The Seekers was partly shot in New Zealand and cast Hawkins in a rare romantic role. "My film wives to date usually stay home and knit, or else have conveniently died before the film starts," he said. It was followed by The Prisoner, an unconventional drama, playing the shrewd interrogator in an authoritarian country who gets a respected priest to discredit himself. None of these films was commercially successful but Hawkins was still voted the fifth biggest star at the British box office for 1954, and the most popular British one. "It's an enviable position, I know", said Hawkins. "But I have to be more careful now about the parts I choose, and it's hard not to offend people. Everyone thinks his own script is the best."
He turned down the role of Colonel Carne in The Glorious Gloucesters for Warwick Films, and Captain Cook for a project for the Rank organisation.
"I'm tired of playing decent fellows", he said in a 1954 interview, "with stiff upper lip and even stiffer morals. I'm going to kill them off before they kill me as an actor. And I want stories written for me, not rejects intended for other fellows... I just inherit them from other people. Often, I find they've left the name of the actor originally suggested for the role. Always the same old names... Errol Flynn, Gregory Peck... five or six others. Before the script reaches them, somebody remembers me – especially if it's one of those infernally nice characters."
International star
Hawkins got his wish when he received a Hollywood offer to play a pharaoh for Howard Hawks in Land of the Pharaohs.He returned home to make an Ealing comedy, Touch and Go, which was not particularly popular. He was more comfortably cast as a police officer in The Long Arm, and a test pilot in The Man in the Sky. He was an insurance investigator in Sidney Gilliat's Fortune Is a Woman.
Hawkins's career received a major boost when supporting William Holden and Alec Guinness in the highly acclaimed The Bridge on the River Kwai.
He was appointed a Commander of the Order of the British Empire in 1958.
Hawkins played the lead role in a film for John Ford, playing a police officer in Gideon's Day . He had a good role as a double agent in a war film, The Two-Headed Spy, then was given another third lead in a Hollywood blockbuster Ben-Hur, playing the Roman admiral who befriends Charlton Heston. It was even more successful than Bridge on the River Kwai.

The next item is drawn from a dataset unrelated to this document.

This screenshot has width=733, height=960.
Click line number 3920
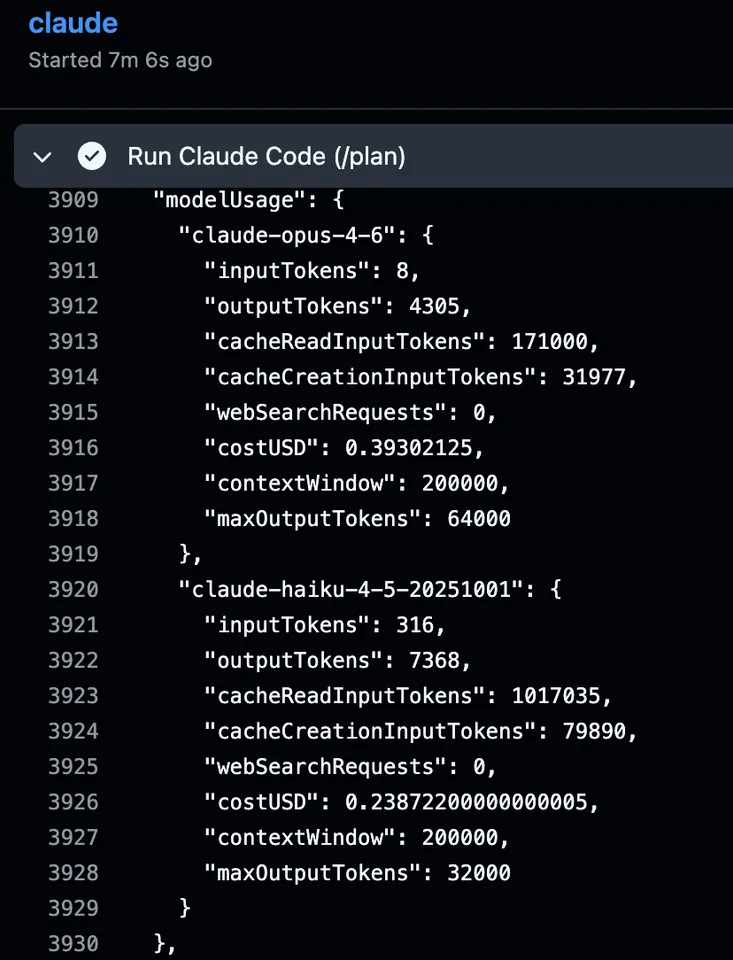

He appeared as one of The Four Just Men in the Sapphire Films TV series for ITV. He also played the lead in an American TV version of The Fallen Idol.
He appeared in a heist film considered ground-breaking at the time for its references to sex, and popular at the British box office, also providing Hawkins with his final lead role in The League of Gentlemen.
However, though initially sought for the role of a gay barrister in Victim, he turned it down fearing that it might conflict with his masculine image. The role was eventually played by Dirk Bogarde.